Art. 39. Regressando o ausente nos dez anos seguintes à abertura da sucessão definitiva, ou algum de seus descendentes ou ascendentes, aquele ou estes haverão só os bens existentes no estado em que se acharem, os sub-rogados em seu lugar, ou o preço que os herdeiros e demais interessados houverem recebido pelos bens alienados depois daquele tempo.(1)
Parágrafo único. Se, nos dez anos a que se refere este artigo, o ausente não regressar, e nenhum interessado promover a sucessão definitiva, os bens arrecadados passarão ao domínio do Município ou do Distrito Federal, se localizados nas respectivas circunscrições, incorporando-se ao domínio da União, quando situados em território federal.(2)
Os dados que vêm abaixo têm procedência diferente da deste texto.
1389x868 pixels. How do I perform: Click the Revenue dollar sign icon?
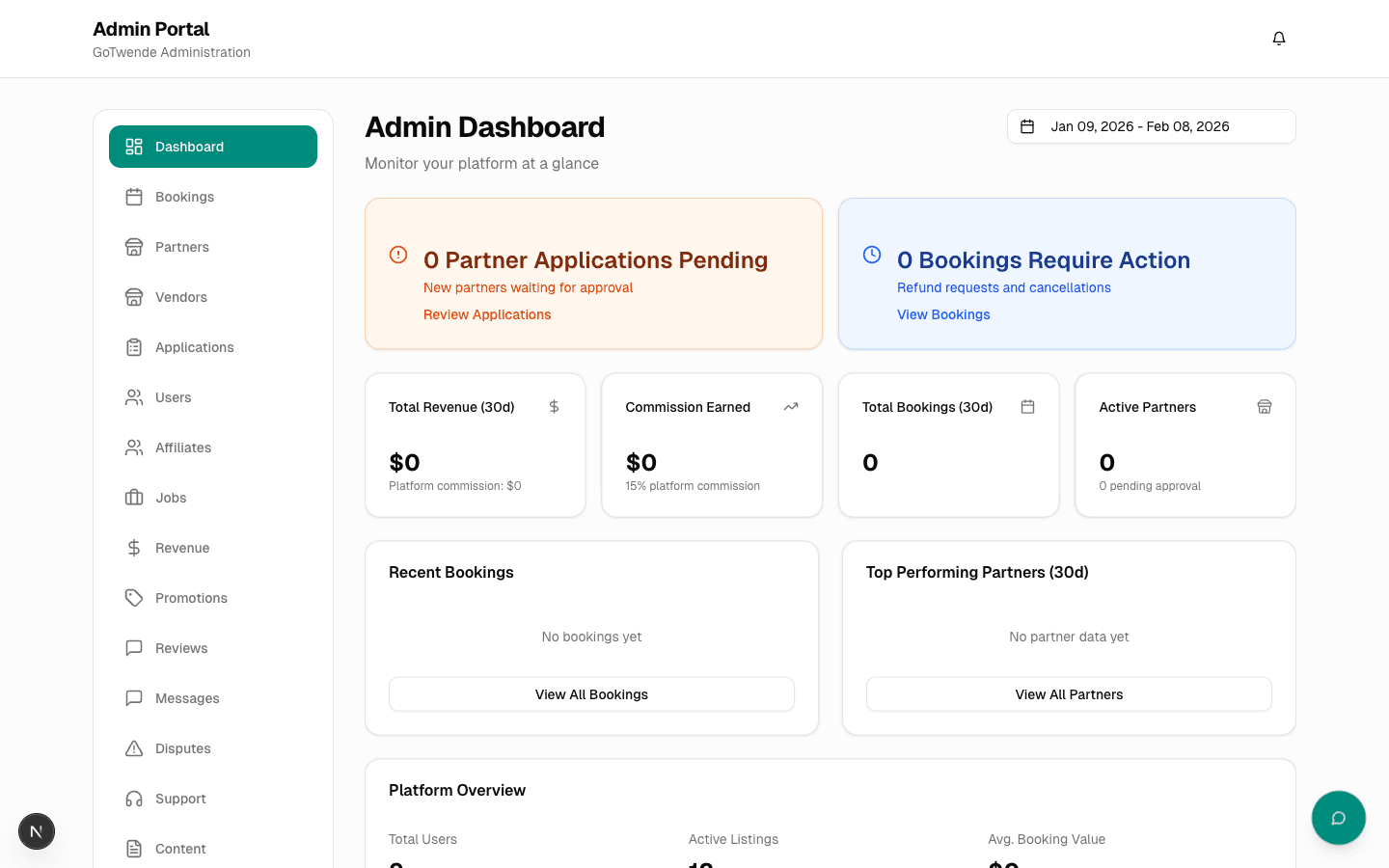pos(133,548)
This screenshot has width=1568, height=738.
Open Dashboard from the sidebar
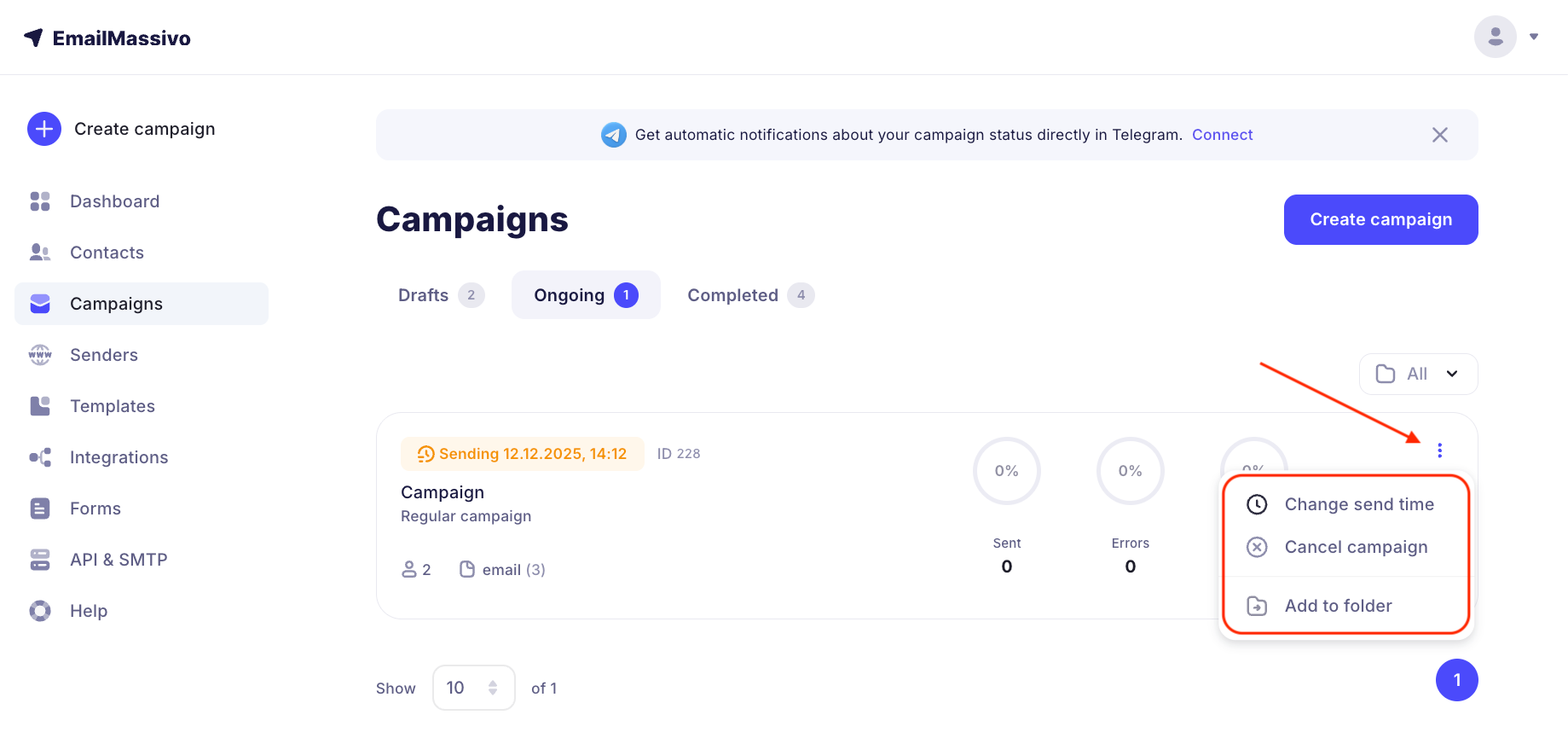(114, 201)
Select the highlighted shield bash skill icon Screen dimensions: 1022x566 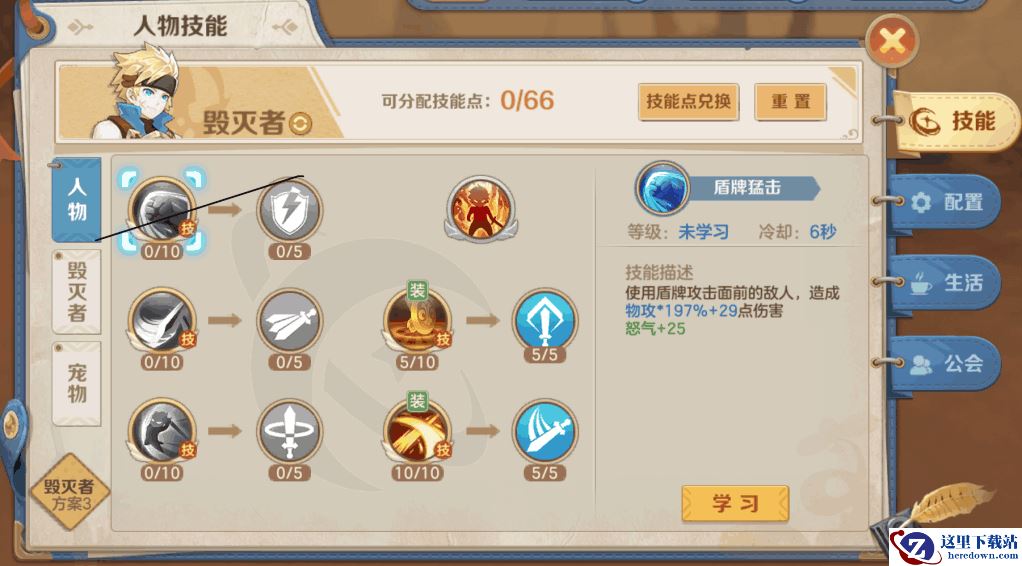(x=162, y=210)
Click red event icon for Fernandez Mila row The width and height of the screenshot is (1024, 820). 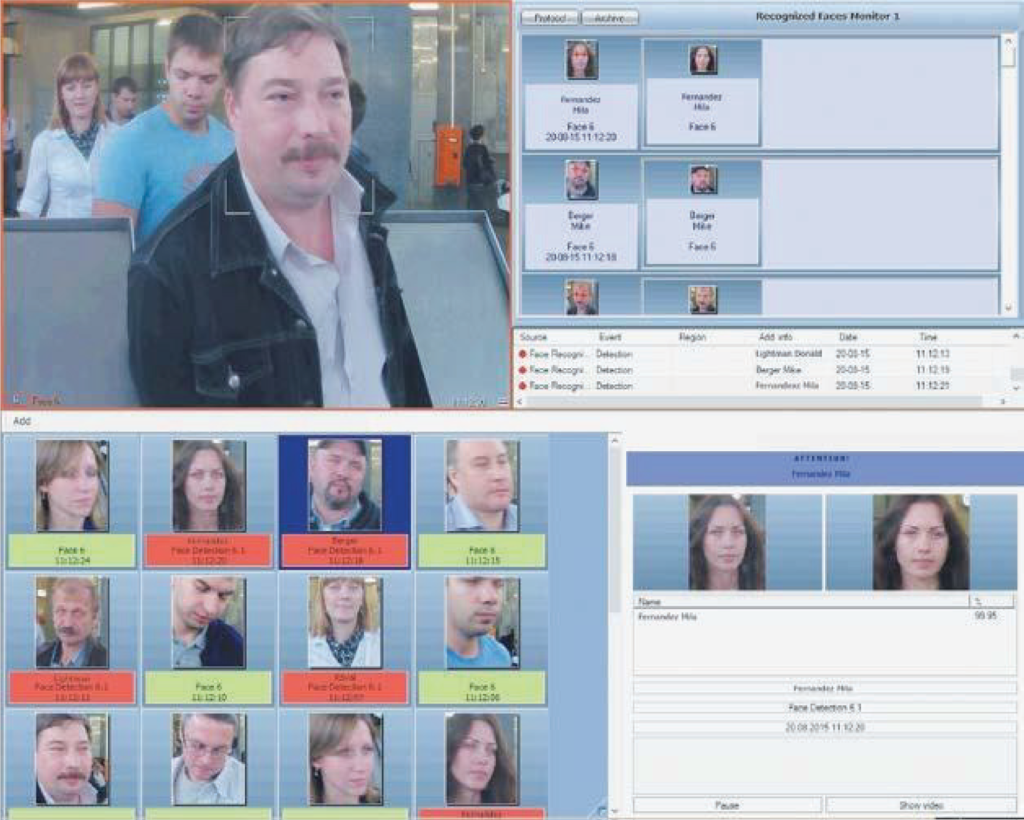[523, 386]
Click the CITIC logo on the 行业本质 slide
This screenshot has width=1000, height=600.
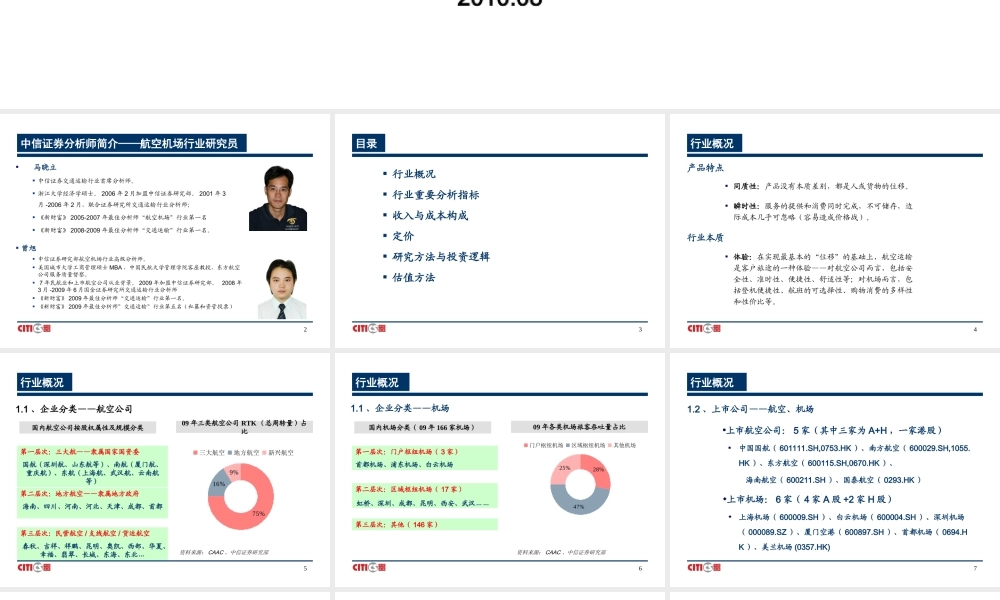pos(705,327)
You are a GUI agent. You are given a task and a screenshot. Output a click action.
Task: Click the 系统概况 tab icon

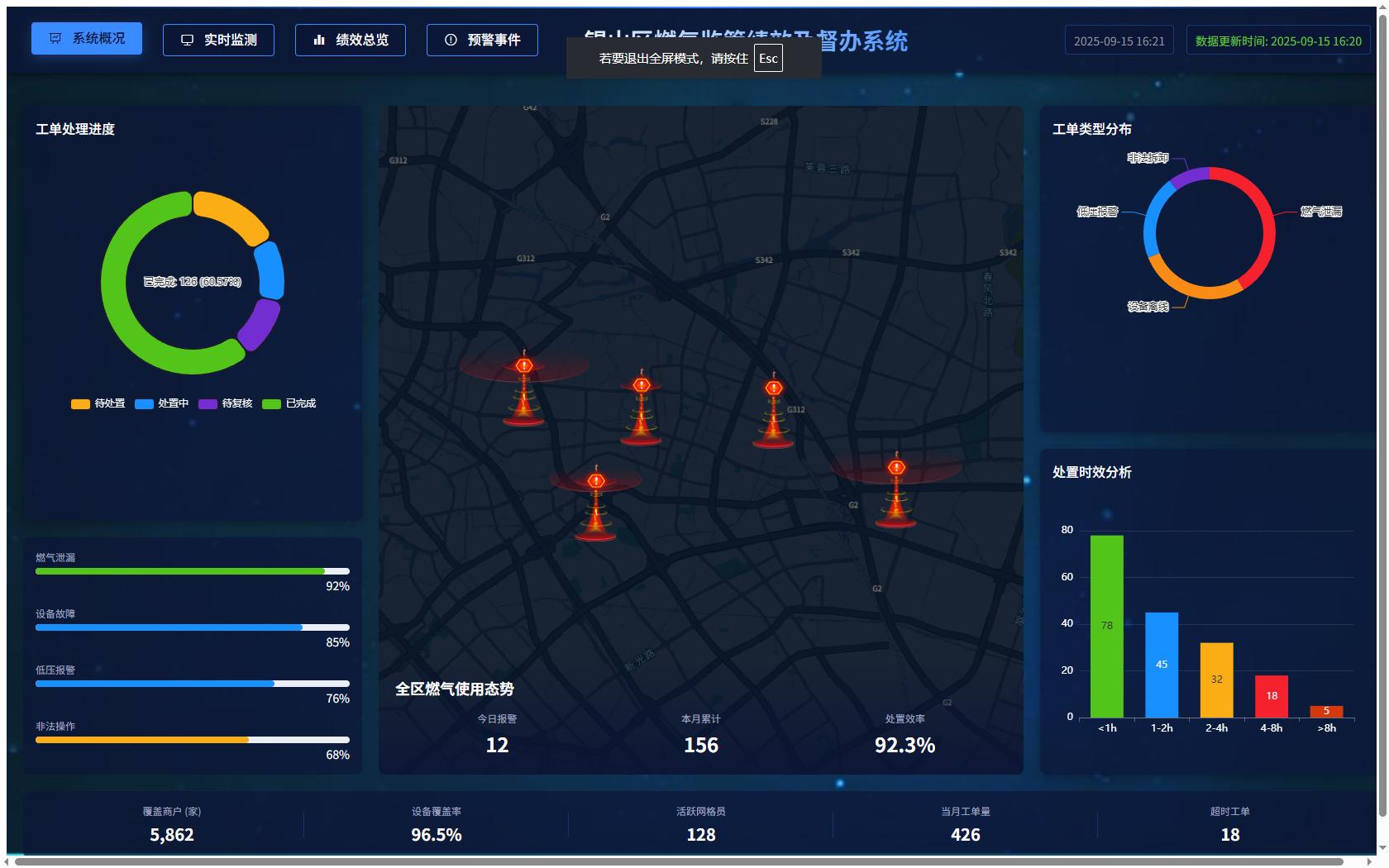coord(55,38)
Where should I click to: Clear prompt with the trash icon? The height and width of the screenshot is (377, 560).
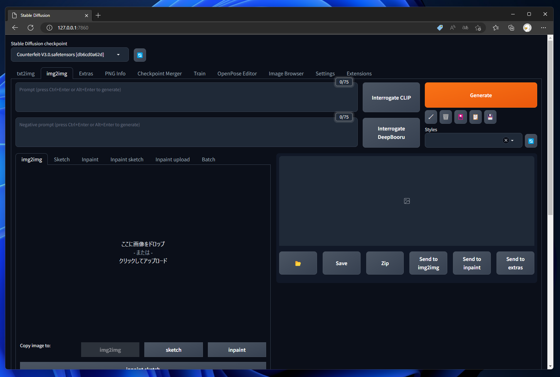(x=446, y=117)
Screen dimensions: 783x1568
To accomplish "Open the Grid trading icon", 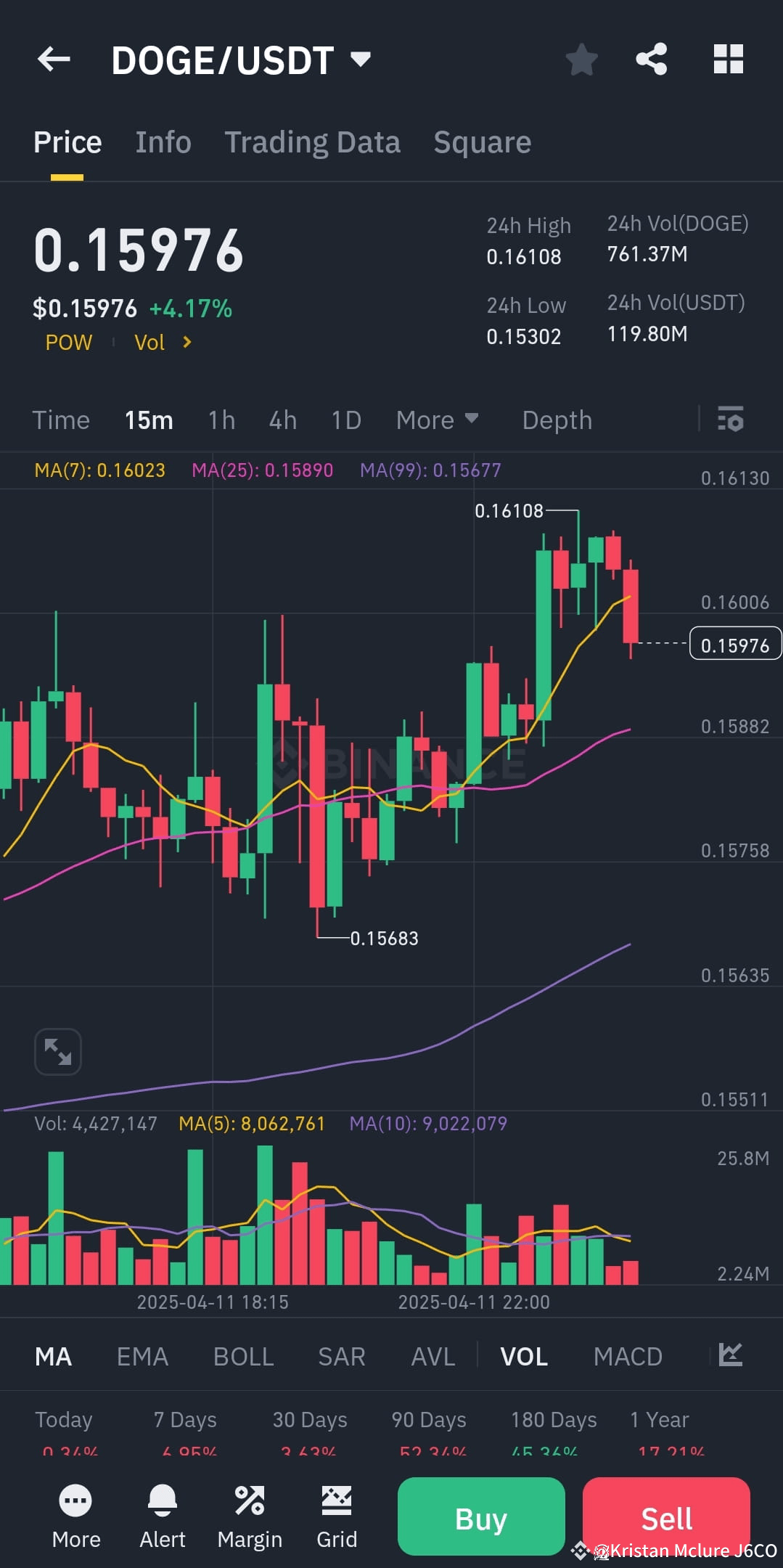I will tap(337, 1516).
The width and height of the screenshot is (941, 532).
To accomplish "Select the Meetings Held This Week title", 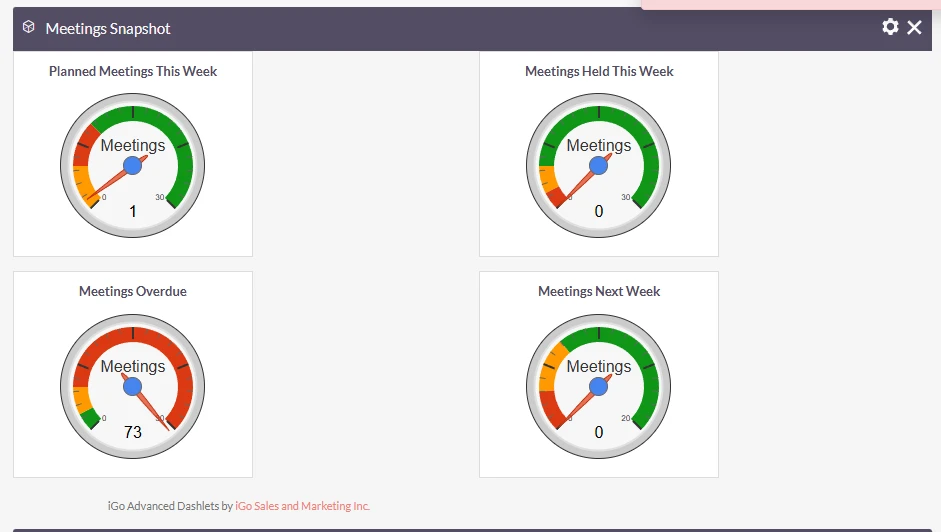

- Retorno do ausente ou aparecimento de herdeiro necessário. Se o ausente retornar, ou algum de seus herdeiros necessários aparecer no prazo de dez anos contados da abertura da sucessão definitiva, terá direito ao recebimento dos bens existentes no estado em que se acharem, os sub-rogados em seu lugar, ou o preço que os herdeiros e demais interessados houverem recebido pelos bens alienados depois daquele tempo. Regressando o ausente, ou aparecendo algum de seus herdeiros necessários após esse período não terão eles direito ao recebimento de bem algum.
- Vacância dos bens do ausente. Caso esse prazo de dez anos contatos da data da abertura da sucessão definitiva decorra sem que o ausente retorne e não havendo nenhum interessado que promova a sucessão definitiva, declarar-se-á a vacância da herança do ausente e os bens arrecadados passarão ao domínio do Município ou do Distrito Federal, se localizados nas respectivas circunscrições, incorporando-se ao domínio da União, quando situados em território federal.